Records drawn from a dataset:
* * * * * * * * *

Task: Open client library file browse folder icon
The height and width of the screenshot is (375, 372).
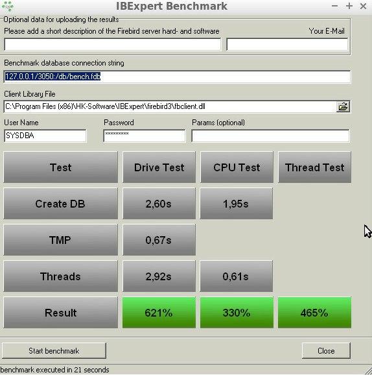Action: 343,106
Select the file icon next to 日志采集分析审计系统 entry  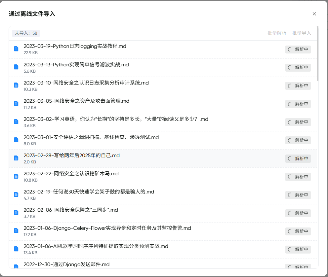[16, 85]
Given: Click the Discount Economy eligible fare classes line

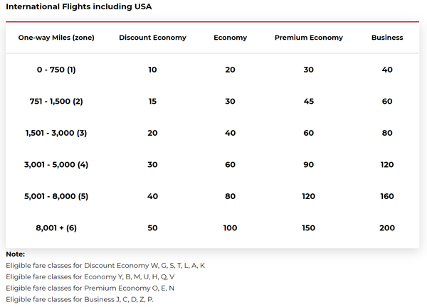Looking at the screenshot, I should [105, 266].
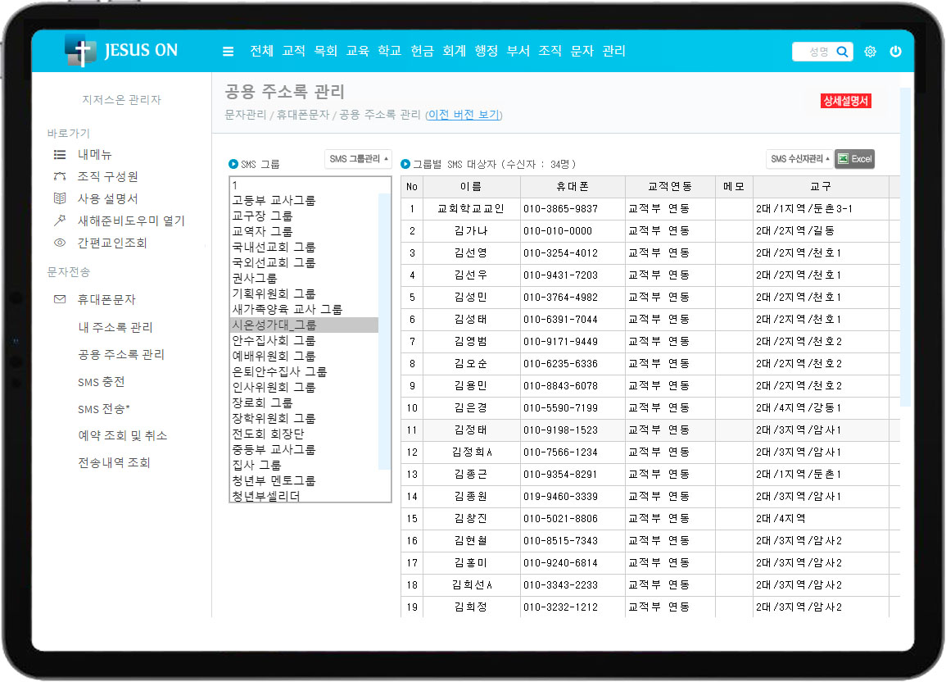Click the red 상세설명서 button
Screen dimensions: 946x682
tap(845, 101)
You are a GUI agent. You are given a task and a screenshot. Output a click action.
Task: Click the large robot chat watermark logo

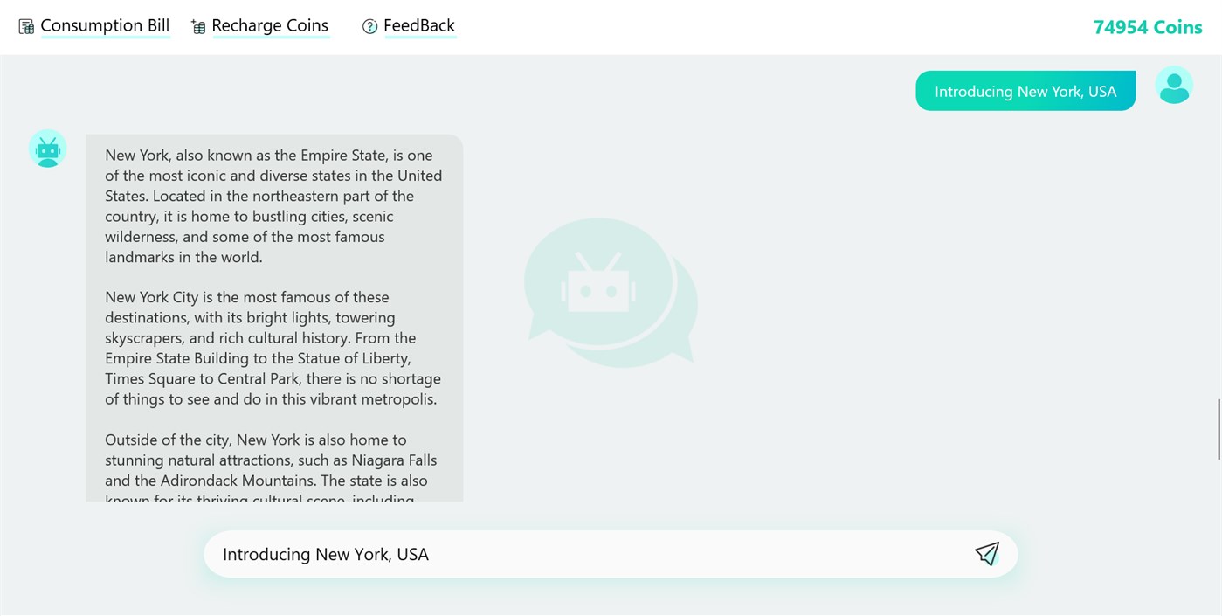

* * * * * * * * *

AIM OF THE TASK => Quote exactly, and nothing besides, the lines from the one with "Given: Click the" through the end of the records above; include both ends and omit the pictures.

RESULT =>
Given: Click the Discount Economy eligible fare classes line

Looking at the screenshot, I should [105, 266].
Click the red 상세설명서 button
Screen dimensions: 946x682
tap(845, 101)
You are a GUI agent. You are given a task and a screenshot. Output a click action.
Task: Click the large robot chat watermark logo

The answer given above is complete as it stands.